Allgemeine Geschäfts­be­din­gungen in Pay-TV-Verträgen: Klauseln sind teilweise unwirksamBGH stärkt Rechte von Premiere-Kunden

Der Bundes­ge­richtshof hat einige Klauseln der Geschäfts­be­din­gungen des Bezahl­fern­seh­sender "Premiere" aus verschiedenen Gründen für unwirksam erklärt. Unwirksam sind Klauseln, nach denen sich Premiere vorbehält das Programmangebot zu ändern oder die monatlichen Entgeltpreise zu erhöhen. Der BGH bemängelte u.a., dass den Klauseln das erforderliche Mindestmaß an Kalku­lier­barkeit und Transparenz fehle.

Die Beklagte, Premiere Fernsehen GmbH & Co. KG, bietet über einen so genannten Pay-TV-Sender bundesweit Bezahlfernsehen an. Ihre Kunden empfangen private Fernseh­pro­gramme im Abonnement gegen Entgelt; die Abonne­ment­pakete variieren nach Inhalt, Umfang und Laufzeit.

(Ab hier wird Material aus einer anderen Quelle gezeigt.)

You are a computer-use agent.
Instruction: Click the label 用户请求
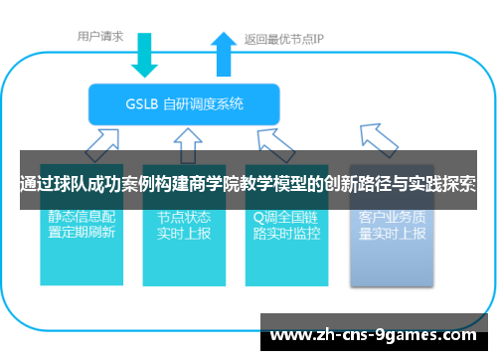coord(100,37)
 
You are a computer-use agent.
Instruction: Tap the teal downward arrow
coord(146,56)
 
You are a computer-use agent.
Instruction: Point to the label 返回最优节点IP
coord(284,40)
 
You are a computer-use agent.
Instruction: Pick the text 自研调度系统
coord(210,103)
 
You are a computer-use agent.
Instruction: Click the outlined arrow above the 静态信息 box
coord(98,145)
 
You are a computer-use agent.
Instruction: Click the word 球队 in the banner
coord(74,184)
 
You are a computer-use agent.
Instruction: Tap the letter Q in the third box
coord(257,215)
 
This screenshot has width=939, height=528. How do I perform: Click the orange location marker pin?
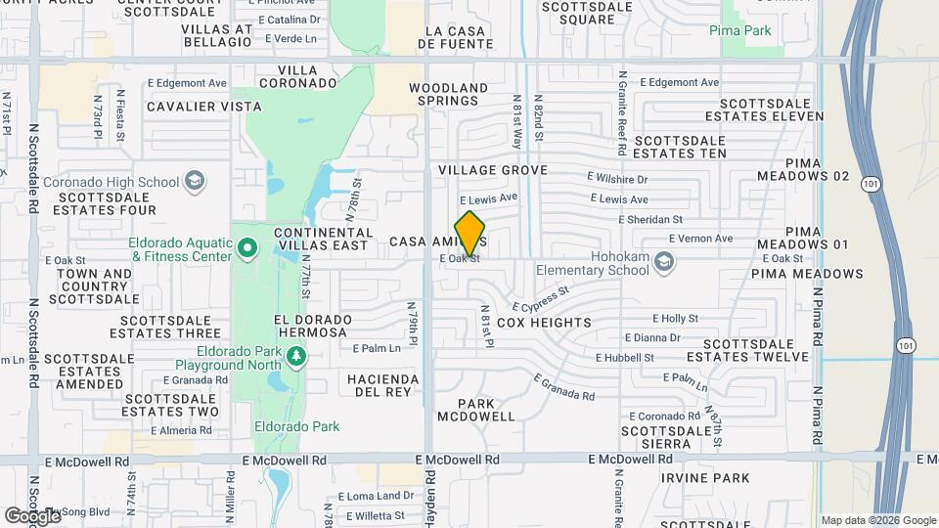coord(470,233)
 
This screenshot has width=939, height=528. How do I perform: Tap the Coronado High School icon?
coord(195,181)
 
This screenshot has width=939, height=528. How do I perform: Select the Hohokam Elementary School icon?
coord(665,260)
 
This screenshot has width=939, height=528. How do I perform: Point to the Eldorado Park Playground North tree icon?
coord(296,358)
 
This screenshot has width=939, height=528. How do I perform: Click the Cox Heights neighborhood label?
coord(544,323)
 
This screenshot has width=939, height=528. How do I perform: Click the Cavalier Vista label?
coord(203,106)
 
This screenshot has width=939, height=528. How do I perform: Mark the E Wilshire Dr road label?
coord(617,179)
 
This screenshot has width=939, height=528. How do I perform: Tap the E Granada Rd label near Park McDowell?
coord(564,388)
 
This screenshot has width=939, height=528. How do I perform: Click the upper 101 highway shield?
coord(870,184)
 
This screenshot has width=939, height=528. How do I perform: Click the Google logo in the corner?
coord(31,514)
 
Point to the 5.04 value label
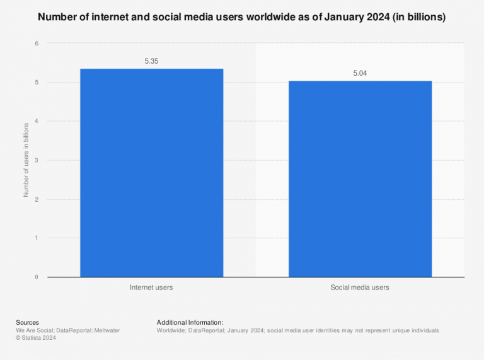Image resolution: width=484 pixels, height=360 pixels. (x=360, y=74)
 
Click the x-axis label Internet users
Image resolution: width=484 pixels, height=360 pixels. (x=151, y=287)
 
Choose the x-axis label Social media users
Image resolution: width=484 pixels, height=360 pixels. (x=360, y=287)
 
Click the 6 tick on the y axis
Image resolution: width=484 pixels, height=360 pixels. (x=37, y=44)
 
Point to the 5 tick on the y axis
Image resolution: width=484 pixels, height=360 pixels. (x=37, y=83)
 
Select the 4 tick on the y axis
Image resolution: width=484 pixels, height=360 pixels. (x=37, y=121)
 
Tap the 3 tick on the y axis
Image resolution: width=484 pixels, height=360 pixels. (x=37, y=160)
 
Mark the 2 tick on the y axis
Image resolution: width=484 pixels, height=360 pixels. (x=37, y=199)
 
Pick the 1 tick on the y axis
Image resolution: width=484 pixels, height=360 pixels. (x=37, y=238)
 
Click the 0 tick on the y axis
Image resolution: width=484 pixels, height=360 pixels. (x=37, y=277)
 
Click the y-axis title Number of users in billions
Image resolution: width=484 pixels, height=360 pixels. (x=26, y=160)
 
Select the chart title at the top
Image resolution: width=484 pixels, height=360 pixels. (x=242, y=17)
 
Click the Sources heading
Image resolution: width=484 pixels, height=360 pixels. (x=27, y=322)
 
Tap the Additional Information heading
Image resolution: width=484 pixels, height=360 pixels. (x=190, y=322)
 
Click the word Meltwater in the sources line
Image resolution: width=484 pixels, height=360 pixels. (x=104, y=330)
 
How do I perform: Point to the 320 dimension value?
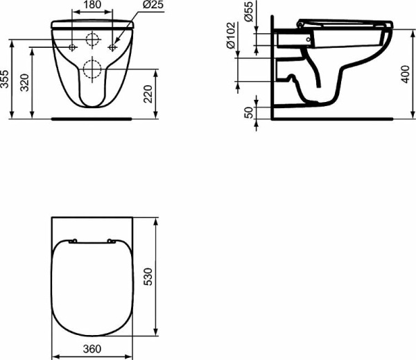[25, 83]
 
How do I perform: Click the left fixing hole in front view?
[72, 47]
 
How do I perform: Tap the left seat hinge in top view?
[72, 241]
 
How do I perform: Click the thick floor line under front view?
[92, 119]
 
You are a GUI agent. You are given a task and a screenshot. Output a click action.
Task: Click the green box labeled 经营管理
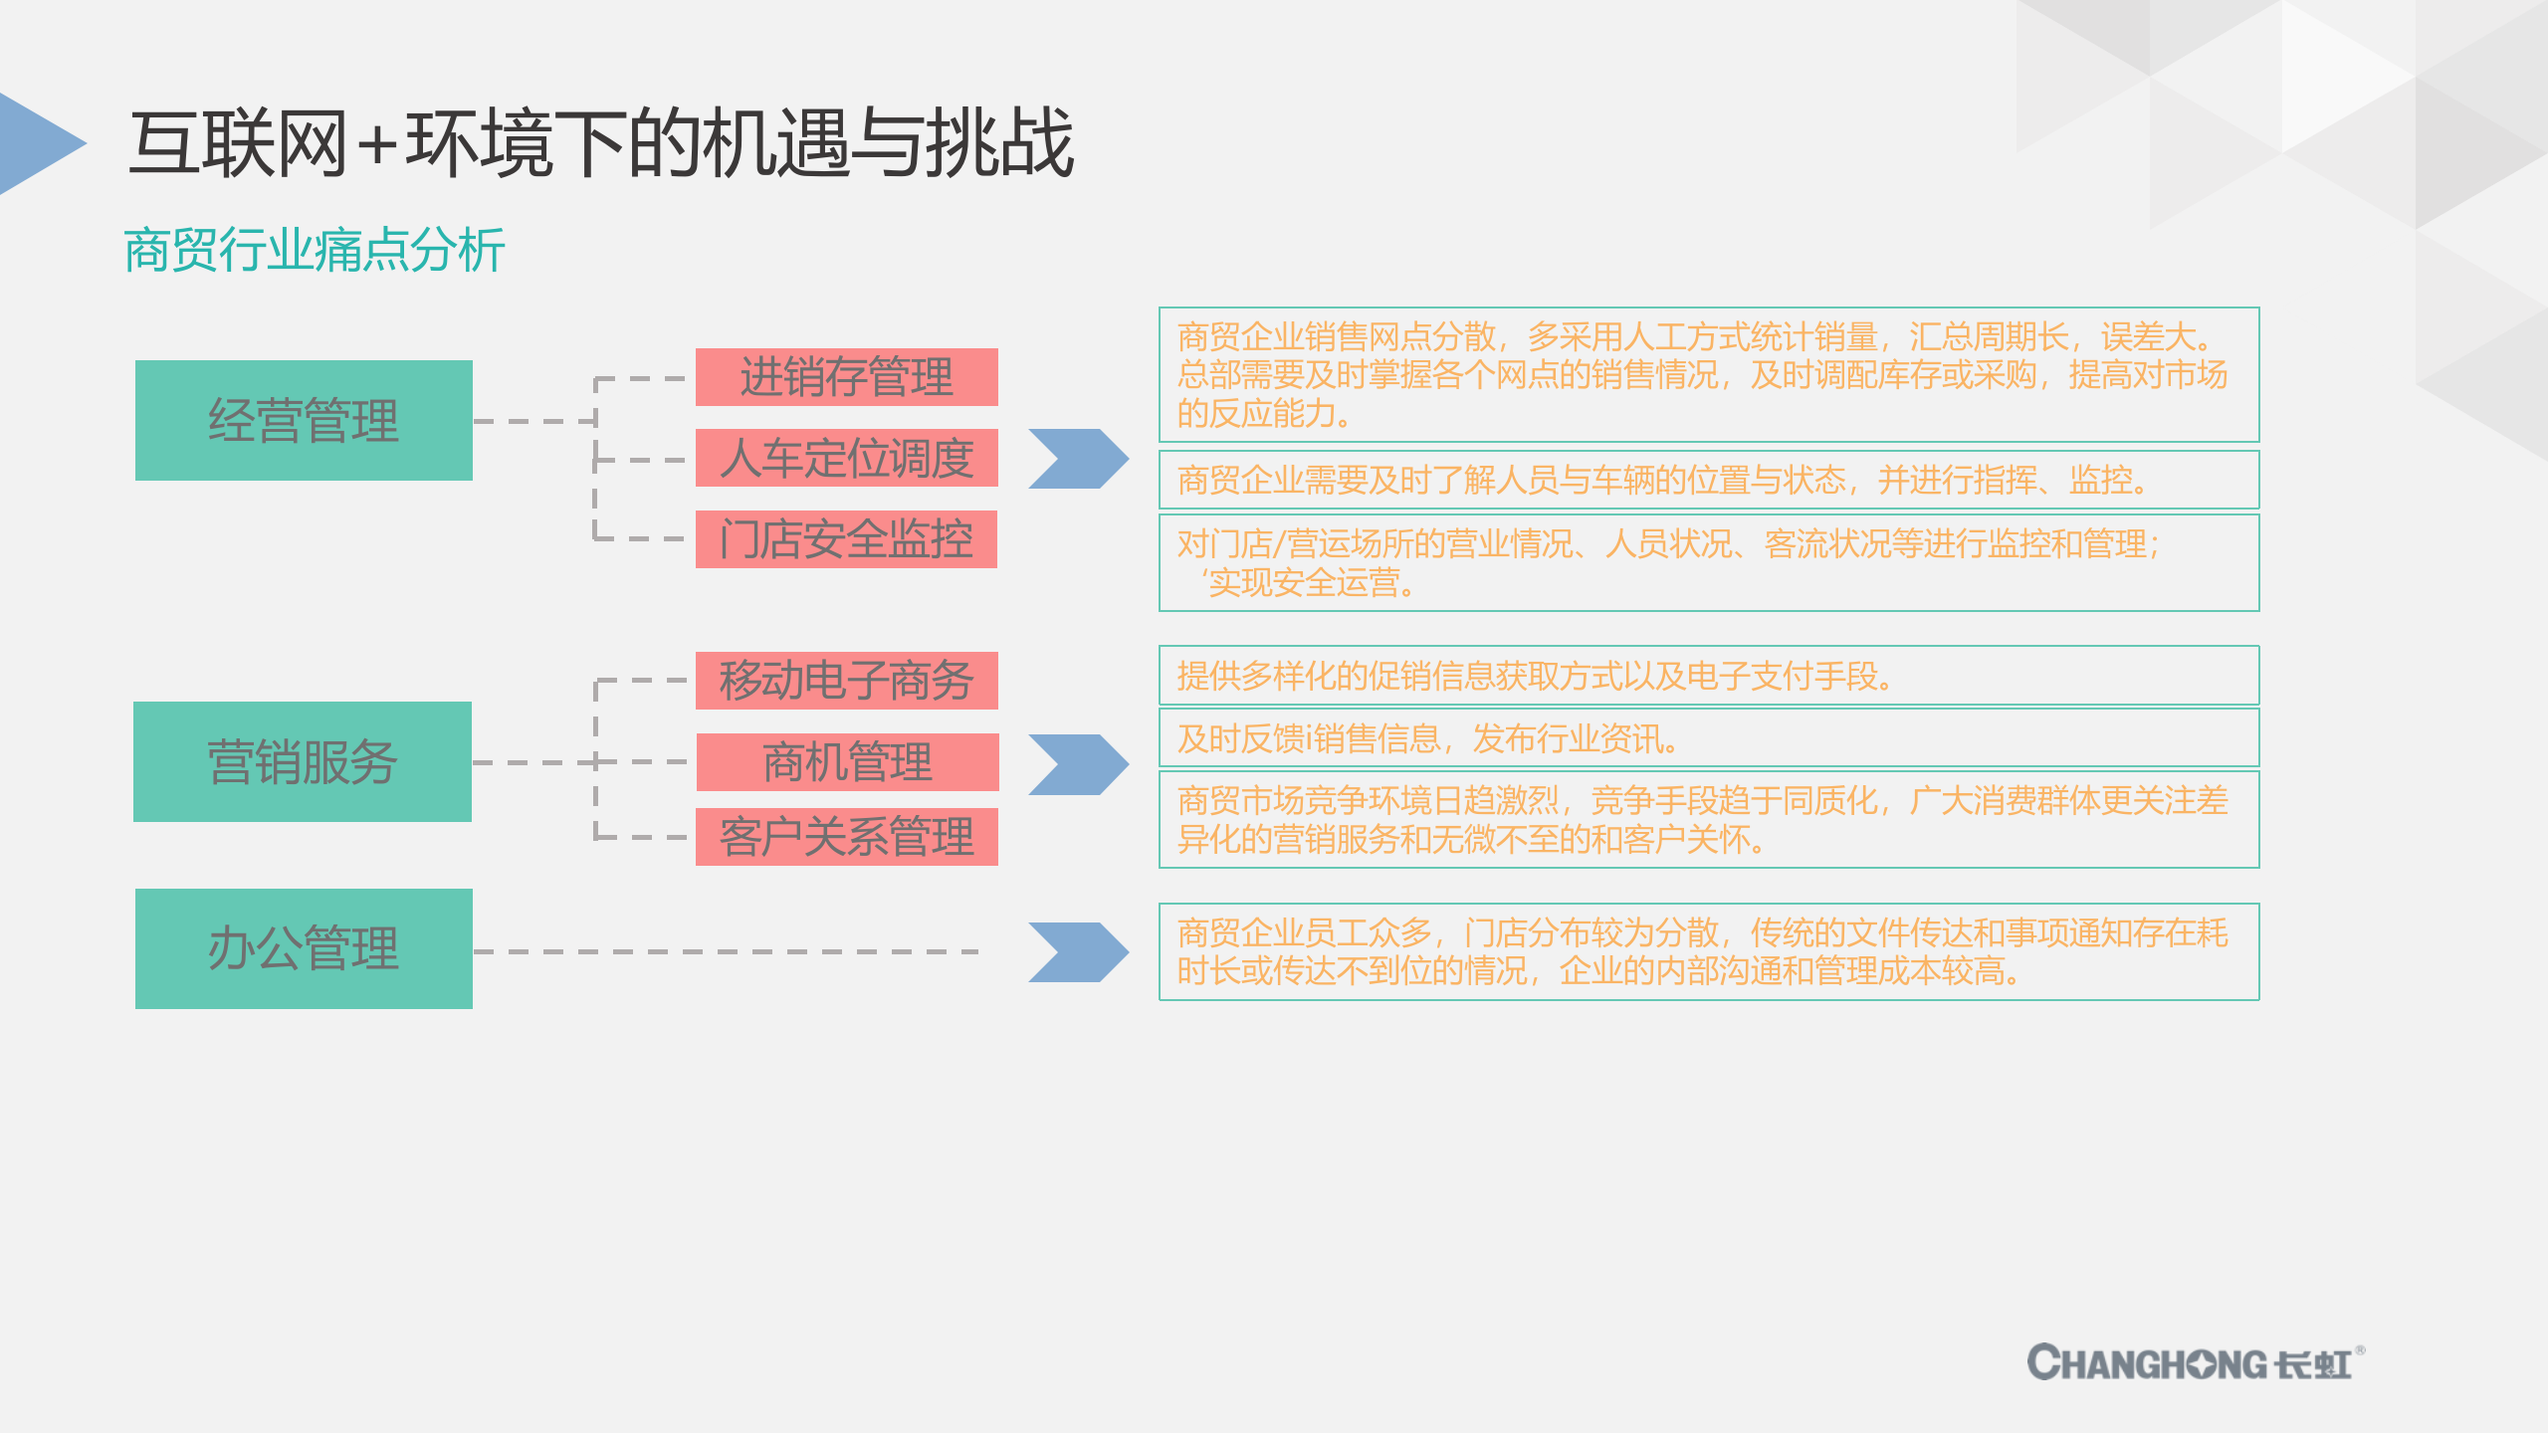(x=304, y=420)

Der Kläger, der Bundesverband der Verbrau­cher­zen­tralen und Verbrau­cher­verbände, beanstandet unter anderem folgende von der Beklagten verwendete Klauseln:

"1.3… 2 Unabhängig davon behält sich Premiere vor, das Programmangebot, die einzelnen Kanäle, die Nutzung der einzelnen Kanäle sowie die Zusammensetzung der Programmpakete zum Vorteil der Abonnenten zu ergänzen, zu erweitern oder in sonstiger Weise zu verändern. …

3.61 Premiere kann die vom Abonnenten monatlich zu zahlenden Beträge erhöhen, wenn sich die Kosten für die Bereitstellung des Programms erhöhen. … 3 Der Abonnent ist berechtigt, den Vertrag auf den Zeitpunkt des Wirksamwerdens der Erhöhung zu kündigen, wenn die Erhöhung 5 % oder mehr des ursprünglichen Abonne­ment­preises ausmacht. …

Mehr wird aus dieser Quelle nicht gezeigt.